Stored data

____

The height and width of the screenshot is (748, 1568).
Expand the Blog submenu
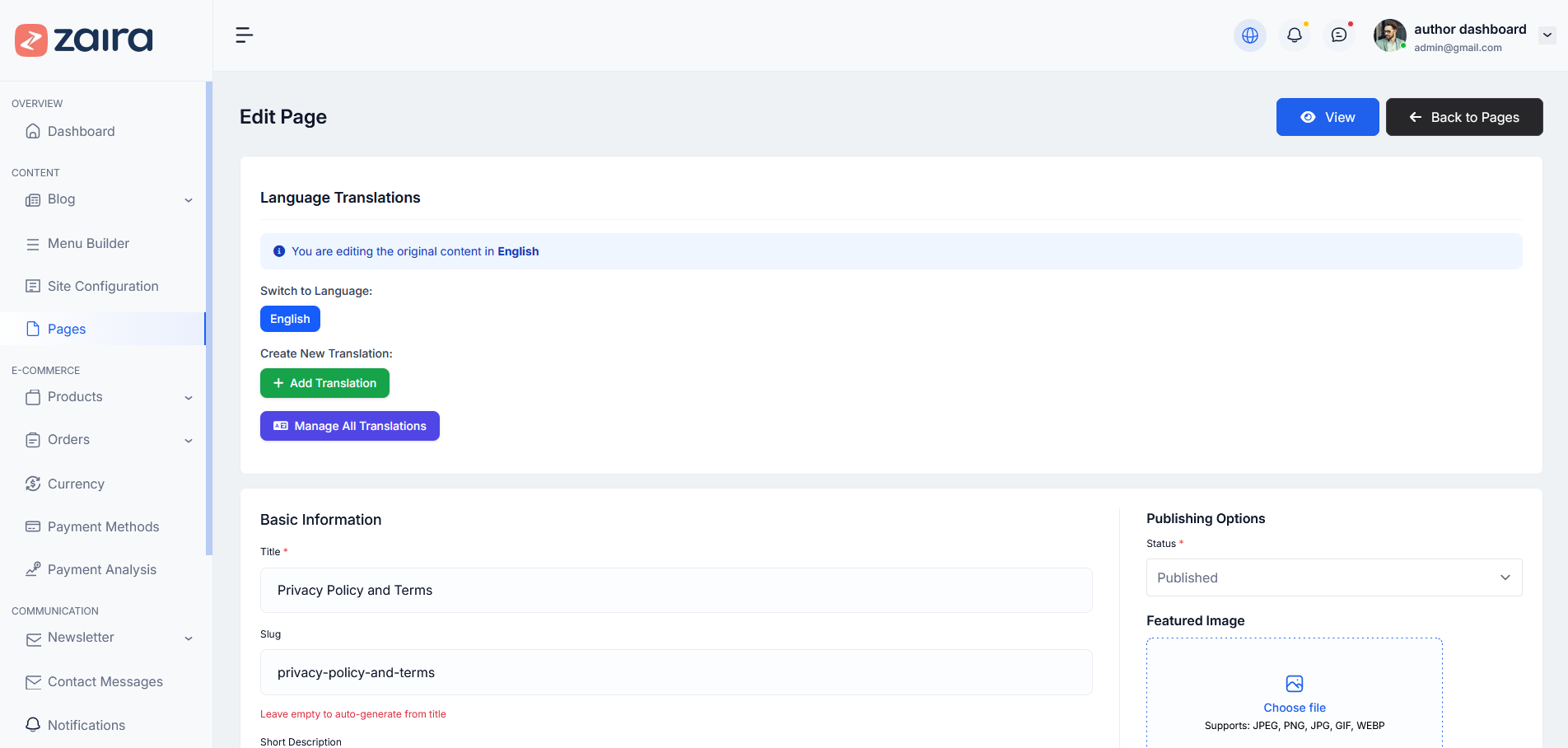coord(189,200)
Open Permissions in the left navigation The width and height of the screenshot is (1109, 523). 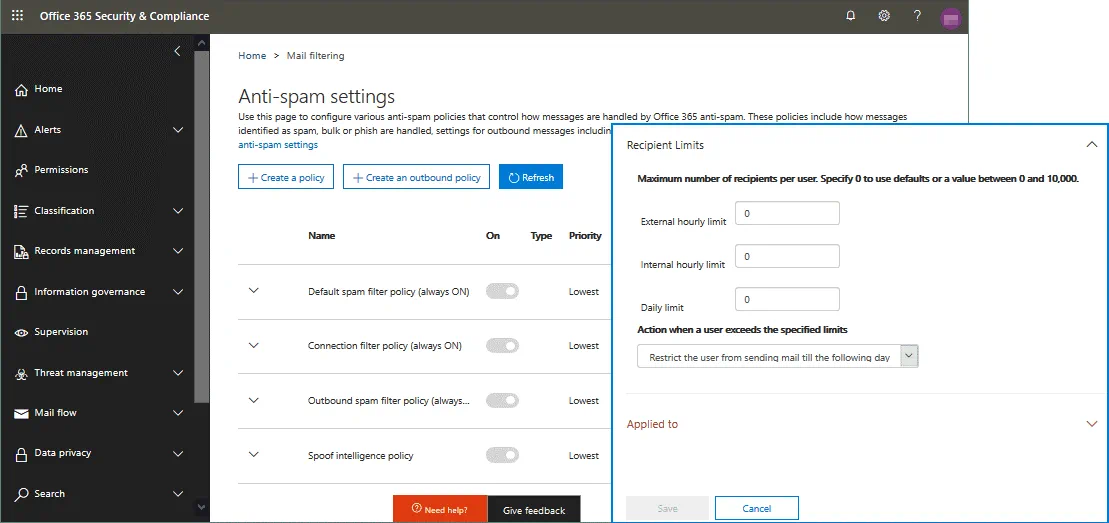click(x=61, y=170)
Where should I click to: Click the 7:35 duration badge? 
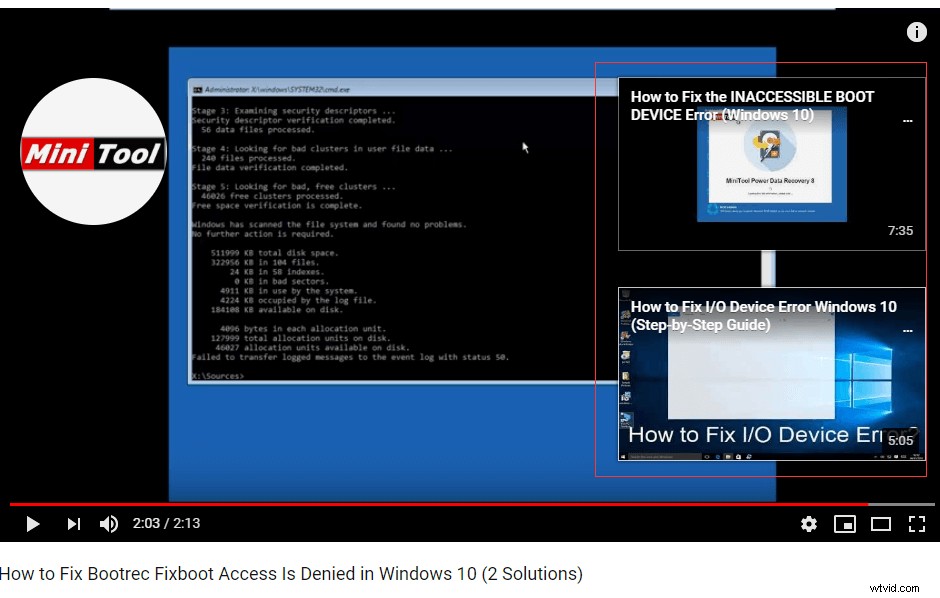900,230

____

Task requirements
Retyped exactly, the lines from the one holding "Where should I" through the last line of the data above are the whole answer. Pictures stay out.

Solved problem
Where should I click to: Click the 7:35 duration badge? 
900,230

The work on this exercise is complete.